Milligan’s Vapors, made in the same year as Dreams A40, eschews a more intrepid illustration of the queer scene of the early sixties, this time focusing on a hesitant encounter between two outsiders (Robert Dahdah and Gerald Jacuzzo) at a bathhouse in New York. Milligan cleverly uses a hand-held camera technique to convey the nervousness felt by both the men, but unfortunately the overtly camp feel fails to add authenticity to situation. The engineered texture of the whole situation fails to create the level of emotional resonance between audience and characters to have the necessary impact and feel as relevant as Dreams A40.

Following Vapors is Come Dancing (1971), a tale of two men who meet in a cafe in what’s hinted at as a gay pick-up. Douglas exhibits a knowledge well above his experience at the time as he uses interesting camera and editing techniques to capture the tenuity within such a seedy act. Both characters, though never showing it, quite obviously harbour different values, using what was then, and still is now, seen as sleazy and dangerous as a way of testing, even rectifying those ideals. Though low-key in its production values, Come Dancing is every bit as bold and daring as the act story it’s telling, especially as the unexpected twist rears its head towards the end.

Also made in 1971, De Rome’s Encounter – the last instalment in this collection – focuses on a number of young men as they make their way to participate in an orgy at an undisclosed location in downtown New York. Constructed like a montage of interconnected dream-like sequences, De Rome is able to convey the heightened desires felt by homosexuals in a world where they had to protect themselves in public, only truly revealing themselves, and all their fantasies, in situations filled with excess and risk. Dark and powerful, Encounter not only bares the honest truth of what it was like to be a homosexual in the early seventies, but also implies the causes of the widespread that followed in the eighties.

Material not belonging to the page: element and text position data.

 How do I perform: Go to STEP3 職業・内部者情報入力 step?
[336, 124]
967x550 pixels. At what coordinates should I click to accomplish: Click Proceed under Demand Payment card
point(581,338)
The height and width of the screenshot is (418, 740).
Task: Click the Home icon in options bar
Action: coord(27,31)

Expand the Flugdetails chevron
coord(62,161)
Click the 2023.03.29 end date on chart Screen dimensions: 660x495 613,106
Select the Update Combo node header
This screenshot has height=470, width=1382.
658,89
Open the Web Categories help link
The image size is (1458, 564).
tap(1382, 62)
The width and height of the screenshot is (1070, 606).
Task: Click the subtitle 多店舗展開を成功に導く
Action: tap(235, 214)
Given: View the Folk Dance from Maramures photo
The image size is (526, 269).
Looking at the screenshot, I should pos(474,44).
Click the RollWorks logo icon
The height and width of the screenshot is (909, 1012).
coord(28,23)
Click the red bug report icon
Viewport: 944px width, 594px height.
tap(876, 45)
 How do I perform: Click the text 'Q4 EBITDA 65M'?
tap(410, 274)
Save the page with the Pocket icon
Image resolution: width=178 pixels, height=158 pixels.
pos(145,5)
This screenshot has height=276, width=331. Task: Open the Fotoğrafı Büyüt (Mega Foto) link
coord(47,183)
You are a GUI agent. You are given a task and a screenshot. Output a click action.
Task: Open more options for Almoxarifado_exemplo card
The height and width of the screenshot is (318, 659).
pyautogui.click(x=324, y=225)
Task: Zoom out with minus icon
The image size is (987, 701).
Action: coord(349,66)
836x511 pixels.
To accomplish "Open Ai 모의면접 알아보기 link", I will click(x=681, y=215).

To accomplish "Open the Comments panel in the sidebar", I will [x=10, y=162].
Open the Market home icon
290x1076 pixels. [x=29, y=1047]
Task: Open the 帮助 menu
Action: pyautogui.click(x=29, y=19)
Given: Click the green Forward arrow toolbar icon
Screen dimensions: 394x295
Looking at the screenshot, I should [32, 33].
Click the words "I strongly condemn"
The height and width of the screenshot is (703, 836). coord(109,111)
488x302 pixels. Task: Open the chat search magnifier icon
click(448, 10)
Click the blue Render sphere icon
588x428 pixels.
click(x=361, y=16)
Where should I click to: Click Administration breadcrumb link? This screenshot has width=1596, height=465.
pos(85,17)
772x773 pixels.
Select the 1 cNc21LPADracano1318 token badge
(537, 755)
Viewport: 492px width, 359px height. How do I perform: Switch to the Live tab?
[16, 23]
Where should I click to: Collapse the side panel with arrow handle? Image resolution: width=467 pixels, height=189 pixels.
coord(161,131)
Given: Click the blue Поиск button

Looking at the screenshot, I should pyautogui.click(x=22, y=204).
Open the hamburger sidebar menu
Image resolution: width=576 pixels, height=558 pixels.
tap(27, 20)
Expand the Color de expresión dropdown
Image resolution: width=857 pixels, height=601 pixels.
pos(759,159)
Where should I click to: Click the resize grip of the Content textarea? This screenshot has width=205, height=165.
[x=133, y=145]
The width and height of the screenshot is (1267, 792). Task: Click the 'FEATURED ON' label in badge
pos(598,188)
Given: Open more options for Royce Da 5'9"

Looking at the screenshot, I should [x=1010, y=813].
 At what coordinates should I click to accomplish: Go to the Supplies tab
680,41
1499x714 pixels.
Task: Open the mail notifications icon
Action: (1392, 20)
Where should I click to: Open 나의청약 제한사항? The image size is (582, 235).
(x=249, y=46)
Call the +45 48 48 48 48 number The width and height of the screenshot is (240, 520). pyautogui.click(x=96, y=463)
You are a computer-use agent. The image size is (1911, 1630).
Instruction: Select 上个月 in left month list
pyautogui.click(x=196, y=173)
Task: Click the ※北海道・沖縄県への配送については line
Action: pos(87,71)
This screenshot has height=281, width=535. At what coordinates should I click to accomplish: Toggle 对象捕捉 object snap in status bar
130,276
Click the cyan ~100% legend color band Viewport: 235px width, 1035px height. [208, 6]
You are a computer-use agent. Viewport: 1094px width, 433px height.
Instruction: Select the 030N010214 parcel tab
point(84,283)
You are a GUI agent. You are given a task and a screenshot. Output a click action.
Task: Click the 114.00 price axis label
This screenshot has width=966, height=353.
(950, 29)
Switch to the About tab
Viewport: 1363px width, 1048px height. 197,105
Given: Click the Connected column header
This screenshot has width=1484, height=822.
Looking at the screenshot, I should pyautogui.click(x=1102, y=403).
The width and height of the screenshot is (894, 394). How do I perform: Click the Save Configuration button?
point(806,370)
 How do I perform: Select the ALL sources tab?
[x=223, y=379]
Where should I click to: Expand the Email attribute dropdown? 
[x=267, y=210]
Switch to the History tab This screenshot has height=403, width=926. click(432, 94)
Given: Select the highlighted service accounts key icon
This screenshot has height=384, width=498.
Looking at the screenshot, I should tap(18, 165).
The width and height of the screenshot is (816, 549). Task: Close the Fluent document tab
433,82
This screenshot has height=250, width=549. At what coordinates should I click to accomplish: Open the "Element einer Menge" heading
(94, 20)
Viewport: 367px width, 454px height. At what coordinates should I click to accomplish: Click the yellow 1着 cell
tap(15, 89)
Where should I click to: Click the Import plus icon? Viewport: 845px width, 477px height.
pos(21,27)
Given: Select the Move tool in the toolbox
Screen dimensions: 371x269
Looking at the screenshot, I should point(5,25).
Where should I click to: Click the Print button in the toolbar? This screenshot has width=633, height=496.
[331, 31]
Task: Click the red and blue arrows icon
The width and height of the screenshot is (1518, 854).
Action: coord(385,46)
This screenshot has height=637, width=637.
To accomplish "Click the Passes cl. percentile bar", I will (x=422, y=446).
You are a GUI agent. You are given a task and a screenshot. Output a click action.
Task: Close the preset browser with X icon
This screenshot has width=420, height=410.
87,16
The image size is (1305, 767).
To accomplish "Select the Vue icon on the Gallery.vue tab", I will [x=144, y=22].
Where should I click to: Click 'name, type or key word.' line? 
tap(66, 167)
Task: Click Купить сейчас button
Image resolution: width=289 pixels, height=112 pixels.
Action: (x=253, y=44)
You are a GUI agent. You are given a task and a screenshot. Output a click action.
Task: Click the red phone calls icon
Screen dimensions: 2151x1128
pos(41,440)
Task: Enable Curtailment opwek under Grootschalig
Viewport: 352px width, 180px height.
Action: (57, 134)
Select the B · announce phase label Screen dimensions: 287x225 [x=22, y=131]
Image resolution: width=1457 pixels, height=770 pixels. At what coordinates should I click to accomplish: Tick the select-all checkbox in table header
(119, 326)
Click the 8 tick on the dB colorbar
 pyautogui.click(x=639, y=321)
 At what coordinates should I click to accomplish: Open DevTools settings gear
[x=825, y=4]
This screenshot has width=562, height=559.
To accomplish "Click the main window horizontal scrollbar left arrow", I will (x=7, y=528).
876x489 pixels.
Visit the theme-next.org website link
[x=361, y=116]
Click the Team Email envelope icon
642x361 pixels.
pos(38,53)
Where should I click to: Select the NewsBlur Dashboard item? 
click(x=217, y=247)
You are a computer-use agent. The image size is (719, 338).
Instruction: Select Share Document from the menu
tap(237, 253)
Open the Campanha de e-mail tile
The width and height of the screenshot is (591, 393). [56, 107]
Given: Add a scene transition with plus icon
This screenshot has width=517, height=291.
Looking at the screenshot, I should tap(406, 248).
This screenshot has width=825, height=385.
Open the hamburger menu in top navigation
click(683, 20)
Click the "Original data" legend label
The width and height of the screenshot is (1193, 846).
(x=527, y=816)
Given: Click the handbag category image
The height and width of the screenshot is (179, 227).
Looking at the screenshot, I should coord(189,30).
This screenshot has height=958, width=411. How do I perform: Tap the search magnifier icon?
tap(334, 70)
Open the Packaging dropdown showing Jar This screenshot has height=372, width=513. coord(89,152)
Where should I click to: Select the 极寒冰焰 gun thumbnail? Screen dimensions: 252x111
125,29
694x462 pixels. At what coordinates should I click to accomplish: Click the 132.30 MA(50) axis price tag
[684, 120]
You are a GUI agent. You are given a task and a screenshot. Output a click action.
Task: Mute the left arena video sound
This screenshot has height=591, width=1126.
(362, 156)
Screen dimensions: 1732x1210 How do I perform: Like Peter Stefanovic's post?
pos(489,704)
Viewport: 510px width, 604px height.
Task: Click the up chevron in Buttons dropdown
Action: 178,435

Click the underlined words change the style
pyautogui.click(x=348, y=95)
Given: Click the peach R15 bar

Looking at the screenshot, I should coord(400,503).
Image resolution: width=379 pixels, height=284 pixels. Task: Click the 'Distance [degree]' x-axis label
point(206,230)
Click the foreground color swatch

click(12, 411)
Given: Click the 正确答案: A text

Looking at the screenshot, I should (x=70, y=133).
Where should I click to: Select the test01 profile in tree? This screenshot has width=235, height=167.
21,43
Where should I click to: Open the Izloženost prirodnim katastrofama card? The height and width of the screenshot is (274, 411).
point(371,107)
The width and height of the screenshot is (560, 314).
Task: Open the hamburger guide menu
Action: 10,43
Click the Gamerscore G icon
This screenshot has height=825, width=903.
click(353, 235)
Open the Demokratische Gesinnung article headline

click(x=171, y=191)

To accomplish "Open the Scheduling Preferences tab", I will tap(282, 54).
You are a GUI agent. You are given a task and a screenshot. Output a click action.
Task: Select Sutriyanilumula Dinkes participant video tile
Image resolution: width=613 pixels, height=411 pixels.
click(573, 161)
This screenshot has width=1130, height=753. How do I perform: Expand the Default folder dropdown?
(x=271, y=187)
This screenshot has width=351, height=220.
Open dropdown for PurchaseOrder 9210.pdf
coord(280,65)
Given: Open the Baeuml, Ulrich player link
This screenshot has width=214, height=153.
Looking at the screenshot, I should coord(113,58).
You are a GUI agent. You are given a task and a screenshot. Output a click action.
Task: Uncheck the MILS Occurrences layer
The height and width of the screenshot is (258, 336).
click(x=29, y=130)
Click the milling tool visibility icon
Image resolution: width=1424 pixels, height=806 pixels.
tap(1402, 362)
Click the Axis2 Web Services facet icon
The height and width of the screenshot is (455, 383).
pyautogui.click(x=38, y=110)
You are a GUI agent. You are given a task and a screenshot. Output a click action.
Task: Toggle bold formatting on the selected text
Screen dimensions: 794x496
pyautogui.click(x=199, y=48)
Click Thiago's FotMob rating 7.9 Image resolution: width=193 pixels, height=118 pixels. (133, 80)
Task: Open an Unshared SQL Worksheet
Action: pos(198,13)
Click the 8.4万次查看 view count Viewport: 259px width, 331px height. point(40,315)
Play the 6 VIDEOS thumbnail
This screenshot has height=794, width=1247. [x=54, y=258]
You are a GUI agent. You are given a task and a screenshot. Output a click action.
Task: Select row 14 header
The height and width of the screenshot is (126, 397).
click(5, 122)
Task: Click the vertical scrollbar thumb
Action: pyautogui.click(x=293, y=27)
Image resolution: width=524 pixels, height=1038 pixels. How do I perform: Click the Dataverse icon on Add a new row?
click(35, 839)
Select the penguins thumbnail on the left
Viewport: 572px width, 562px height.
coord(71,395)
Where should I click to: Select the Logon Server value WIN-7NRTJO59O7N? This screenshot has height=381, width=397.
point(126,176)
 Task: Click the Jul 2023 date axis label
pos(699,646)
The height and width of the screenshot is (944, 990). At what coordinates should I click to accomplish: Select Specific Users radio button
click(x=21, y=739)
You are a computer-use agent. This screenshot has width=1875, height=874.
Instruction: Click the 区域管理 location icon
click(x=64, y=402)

As a whole, Encounters: Four groundbreaking classics of gay cinema offers a number of deeply interesting insights into the originality of homosexuality in film. Muted at first, filmmakers slowly took more and more risks with their representations, all the way playing into the fears and desires that were coursing throughout the queer underbelly, resulting in the honest, frank and explicit films of our time, which perfectly ties into the collections timely release that coincides with this year’s 26th BFI London Lesbian & Gay Film Festival.